Impactos da escassez da água no século XXI

Enviada em 07/06/2021

A obra literária “Vidas Secas”, de Graciliano Ramos, narra a vida de uma humilde família retirante nordestina, que foge do castigo da seca. Na trama, o autor denuncia o desdém social e a exploração humana diante a aridez. Essa obra, apesar de ter sido publicada há quase um século, mostra o cenário de escassez hídrica ainda presente na sociedade do século XXI, responsável por significativo gasto de água, incumbido pelo consumo contemporâneo. Dito isso, fica claro como o uso excessivo desse recurso contribui para a sua falta e contribui para a situação social atual do homem.

Primeiramente, é perceptível como o consumismo interfere diretamente para a escassez hídrica devido ao elevado gasto na produção de bens de consumo duráveis e não duráveis. Isso fica claro com o conceito de água virtual, o qual refere-se ao total desse líquido empregado desde o início da produção de algo, até chegar ao ponto de venda. Desse modo, é possível saber que, por exemplo, para produzir uma calça jeans são necessários 11 mil litros de água. O pensador francês Gilles Lipovetsky defende, nesse sentido, que a sociedade moderna é organizada em torno do consumismo, sendo preciso, então, criar formas de sustentabilidade e não apenas destruir os recursos naturais. Logo, são necessárias mudanças no sistema produtivo industrial para minimizar as chances de falta de água.

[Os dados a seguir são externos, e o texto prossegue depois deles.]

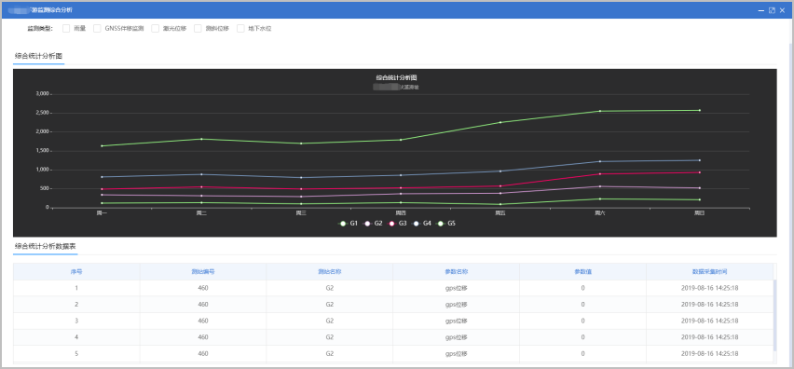794x369 pixels.
Task: Sort by the 序号 column header
Action: tap(76, 272)
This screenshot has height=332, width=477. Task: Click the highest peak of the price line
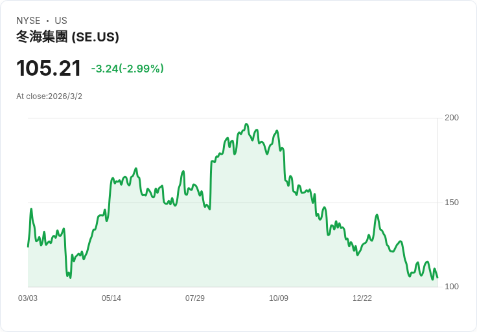246,124
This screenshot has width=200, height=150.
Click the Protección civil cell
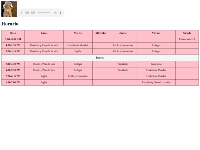(187, 39)
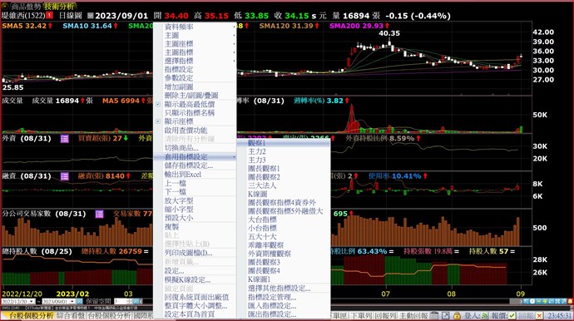This screenshot has height=321, width=574.
Task: Toggle the green 報價 checkmark indicator
Action: [x=512, y=315]
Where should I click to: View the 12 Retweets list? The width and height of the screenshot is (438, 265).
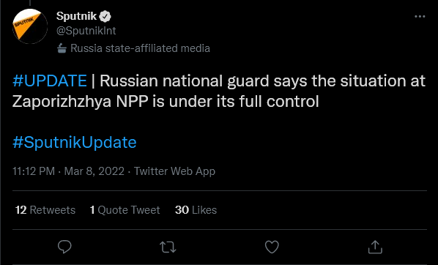45,210
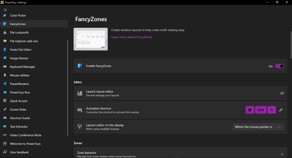Click the Keyboard Manager icon

5,67
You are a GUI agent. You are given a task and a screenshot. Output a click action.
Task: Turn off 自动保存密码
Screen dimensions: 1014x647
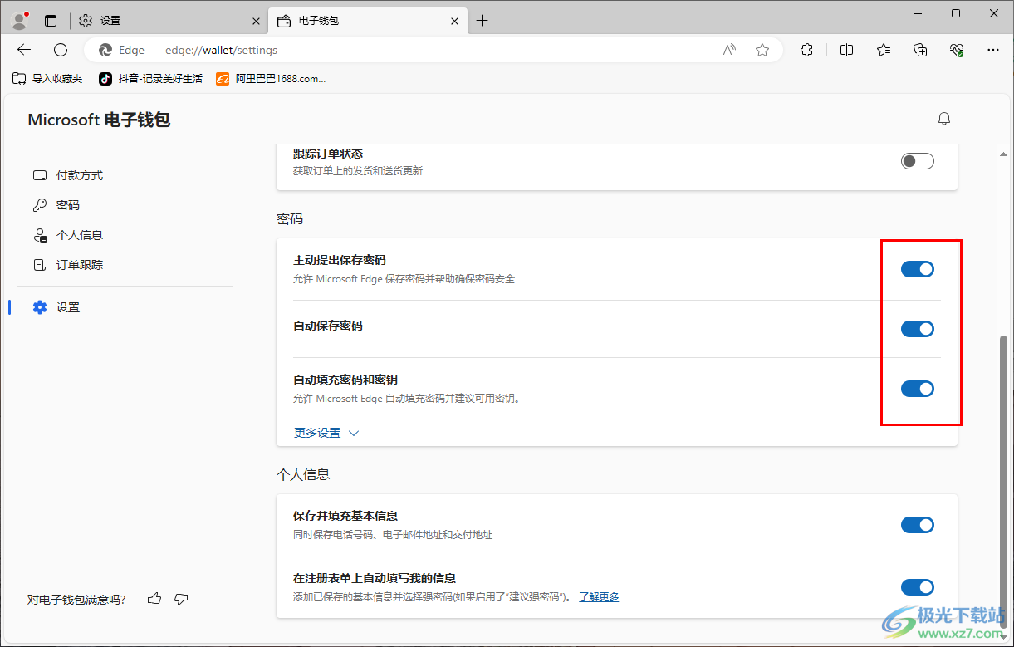pos(917,328)
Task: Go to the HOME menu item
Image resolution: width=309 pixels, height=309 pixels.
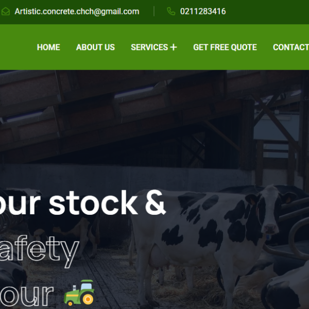Action: [x=48, y=47]
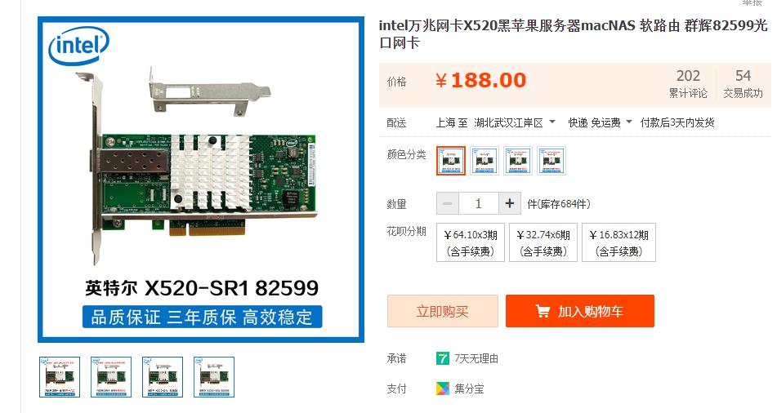This screenshot has height=413, width=777.
Task: Choose the fourth color option swatch
Action: tap(551, 161)
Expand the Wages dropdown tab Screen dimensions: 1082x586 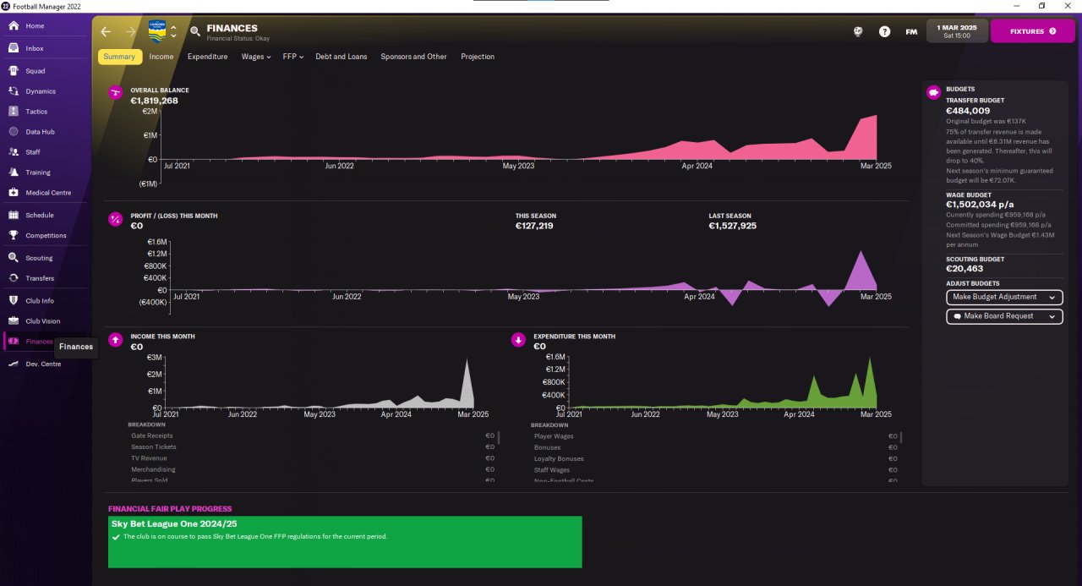[x=256, y=57]
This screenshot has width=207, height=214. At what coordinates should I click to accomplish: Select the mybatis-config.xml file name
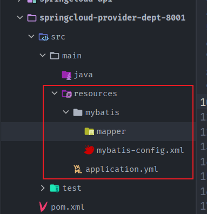(140, 150)
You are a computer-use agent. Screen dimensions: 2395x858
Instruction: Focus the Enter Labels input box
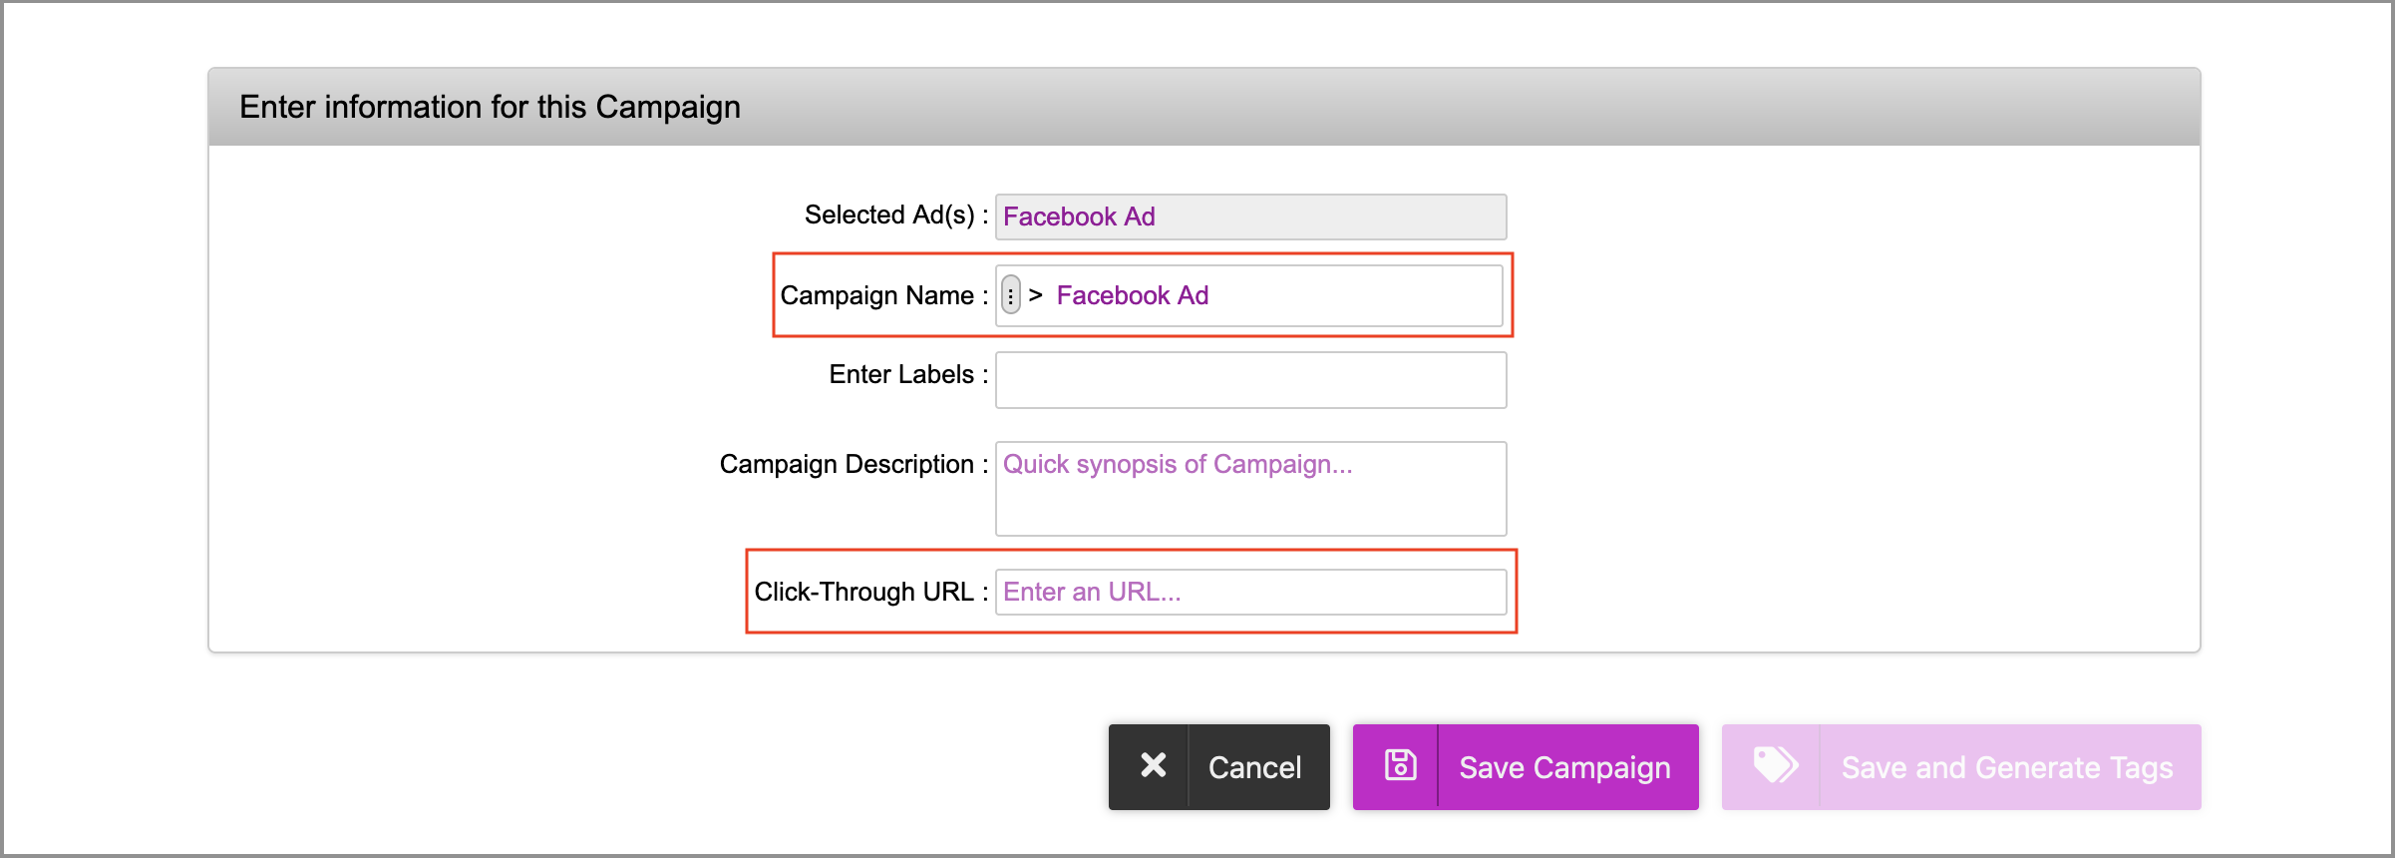[x=1250, y=380]
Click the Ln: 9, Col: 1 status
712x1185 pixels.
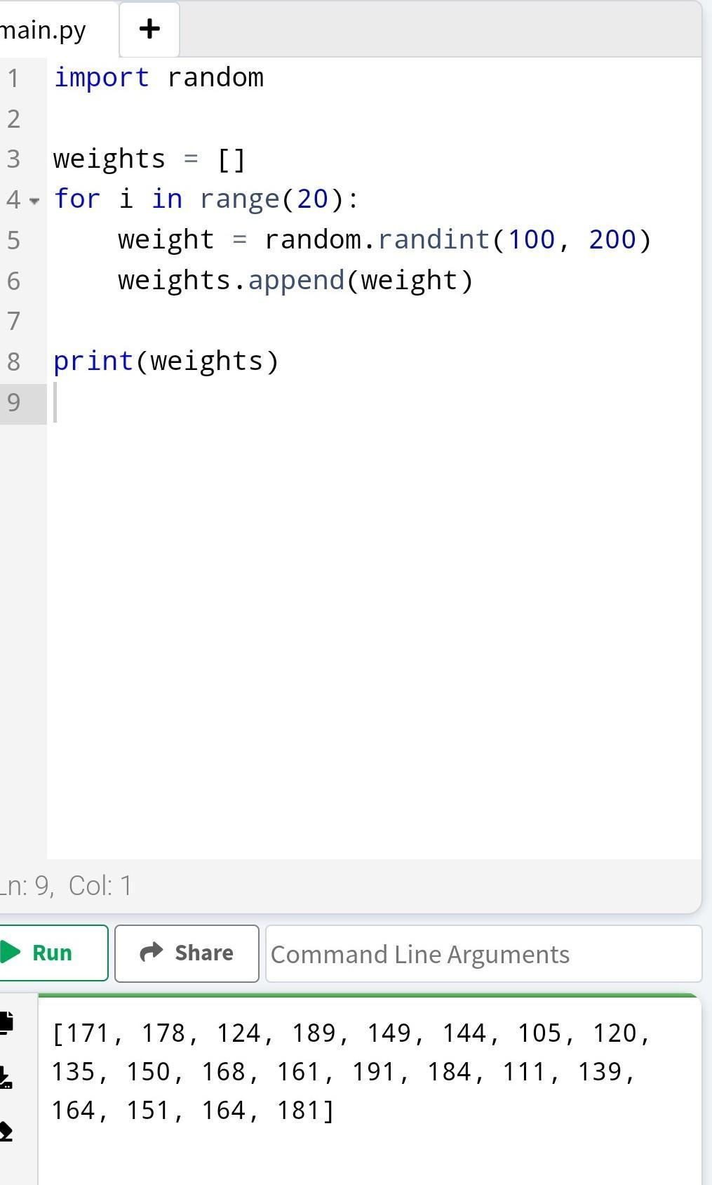coord(67,886)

Outrossim, devido a esse descuido com a água, a conjuntura da exploração humana na obra Vidas Secas, torna-se atemporal. Na ficção, a miséria causada pela falta de água se une à miséria forçada pela influência social representada pela exploração dos ricos proprietários da região. Concomitantemente, na atualidade, essa exploração se expressa no conflito entre Israel e Palestina. Israel tem controle total sobre o abastecimento de água palestino. Devido a isso, eles usam esse poder como alavanca e ferramenta de coerção. Segundo relatório do “Climate Diplomacy”, sem saída, palestinos precisam comprar água de Israel e o preço pago por eles é muito mais alto que o preço fixado para assentamentos judeus na mesma região. Segundo relatório da OMS, enquanto judeus consomem aproximadamente 300 litros de água/dia por pessoa, palestinos que estão na Cisjordânia tem acesso a 20 litros de água/dia por pessoa. Dessa forma, a escassez hídrica em determinadas regiões negligenciadas no mundo afeta socialmente a população.

Desse modo, é imperiosa uma ação do Governo Federal, que deve, por meio de parcerias do Ministério do Meio Ambiente com as Secretarias Municipais, implantar a água de reuso nas indústrias e residências e, assim, minimizar a captação desse recurso na natureza, além de aumentar a disponibilidade de água potável, sobretudo nos locais em que a sua distribuição é desigual e negligenciada e, dessa forma, haverá a sustentabilidade de Lipovetsky.